We take data security seriously at Litopia. We have implemented appropriate technical and organizational measures to protect your personal data against unauthorized access, alteration, disclosure, or destruction. This includes:

  • Using encryption (HTTPS/TLS) for all data transmissions on our site – you’ll notice the padlock in your browser’s address bar, meaning your connection is secure. This keeps your activities and personal info private while it’s in transit over the internet.
  • Storing passwords in hashed form (so even our team cannot read your actual password) and following best practices for securing our servers and databases. Access to systems that contain personal data is limited to authorized personnel who need it to perform their job (for example, support or technical staff), and they are bound by confidentiality.
  • Regularly updating our software and infrastructure to patch vulnerabilities, using firewalls and monitoring for intrusions, and employing security services from our hosting providers.
  • Ensuring our staff and any contractors are educated about data protection and privacy, so they handle your data with care.

Despite all this, it’s important to understand that no website or internet transmission is 100% secure. We cannot guarantee absolute security of data, and you should also take care with how you protect your account. Use a strong, unique password for Litopia, and notify us immediately if you suspect any unauthorized access to your account. We will act promptly if any security issue is discovered.

In the unlikely event of a data breach that could impact your rights or freedoms, we will inform you and the relevant authorities as required by law. We have a procedure in place to deal with such incidents, though we work hard to prevent them.

Changes to This Privacy Policy

From time to time, we may update this Privacy Policy – for example, if we add new features, use new services, or to comply with changes in privacy laws or regulations. If we make significant changes, we will notify our community (we might post an announcement on the site or send an email notification). The “Last Updated” date at the top will always tell you when we last revised the policy.

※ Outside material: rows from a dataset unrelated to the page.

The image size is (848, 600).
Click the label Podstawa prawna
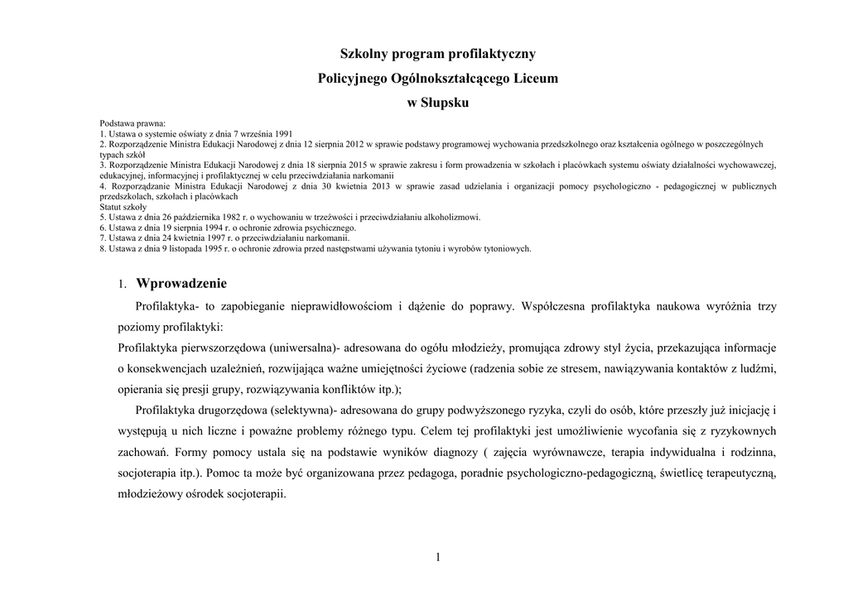[132, 123]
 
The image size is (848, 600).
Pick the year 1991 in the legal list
[283, 133]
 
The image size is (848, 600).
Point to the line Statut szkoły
[123, 207]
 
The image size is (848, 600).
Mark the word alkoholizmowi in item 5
[451, 218]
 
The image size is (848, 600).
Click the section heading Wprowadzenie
[181, 284]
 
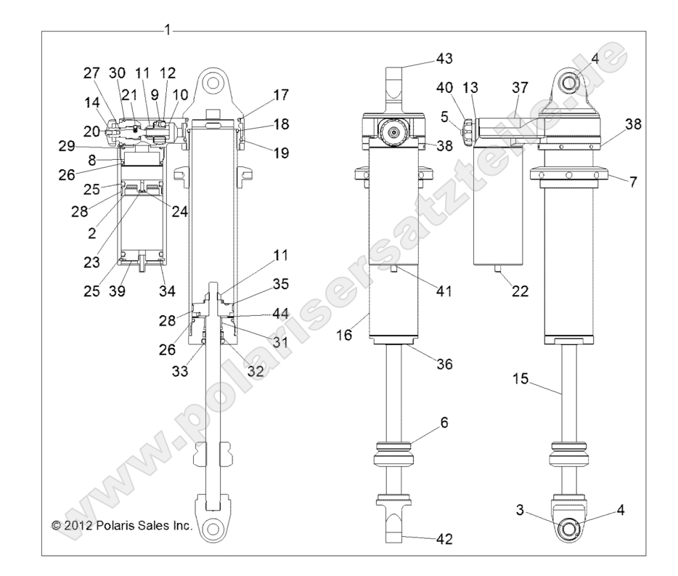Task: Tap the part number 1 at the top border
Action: click(x=168, y=30)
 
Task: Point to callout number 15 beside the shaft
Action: click(x=520, y=378)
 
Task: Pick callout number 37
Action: click(x=520, y=88)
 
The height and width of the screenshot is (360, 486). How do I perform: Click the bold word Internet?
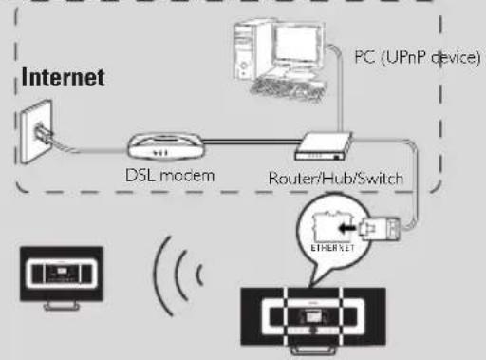63,77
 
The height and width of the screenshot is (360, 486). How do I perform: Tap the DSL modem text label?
168,176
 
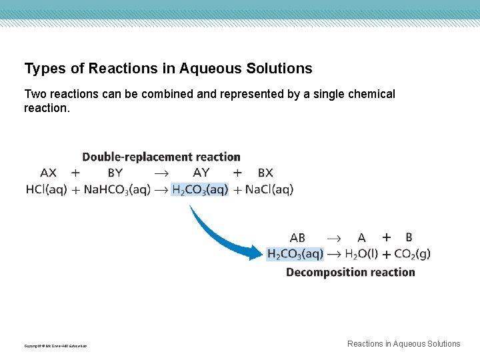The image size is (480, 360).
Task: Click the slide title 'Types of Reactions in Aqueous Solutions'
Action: [x=168, y=69]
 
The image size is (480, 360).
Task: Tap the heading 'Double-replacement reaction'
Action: [x=161, y=157]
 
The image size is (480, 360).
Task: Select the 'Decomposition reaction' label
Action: [x=351, y=272]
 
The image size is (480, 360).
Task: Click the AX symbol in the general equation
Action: [x=49, y=173]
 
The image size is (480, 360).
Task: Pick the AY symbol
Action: [x=201, y=173]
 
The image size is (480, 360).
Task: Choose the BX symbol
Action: [x=265, y=173]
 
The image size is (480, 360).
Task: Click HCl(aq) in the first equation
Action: [x=47, y=189]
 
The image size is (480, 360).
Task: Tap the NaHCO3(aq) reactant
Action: [x=117, y=189]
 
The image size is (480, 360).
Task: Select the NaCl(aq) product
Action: [x=269, y=189]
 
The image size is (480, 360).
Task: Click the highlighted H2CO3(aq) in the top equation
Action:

We encourage you to review this policy periodically, so you stay informed about how we are protecting your information. If you continue to use Litopia after changes to this policy, we will consider that as acceptance of the new terms. Of course, if the changes are substantial or require your consent (under applicable laws), we will make sure to gather consent where needed.

Contact Us

We’re here to help and answer any questions you may have about your privacy on Litopia. If you:

  • Have any questions or feedback about this Privacy Policy,
  • Want to exercise any of your rights described above,
  • Or have concerns about how we handle your data,

please don’t hesitate to contact us via our contact form.

We will do our best to respond promptly and address your inquiry. Your privacy is extremely important to us, and we genuinely welcome questions or suggestions on how we can improve our practices.

Thank you for being a part of Litopia and for taking the time to read our Privacy Policy. Happy writing, and stay creative – knowing that your personal data is in good hands!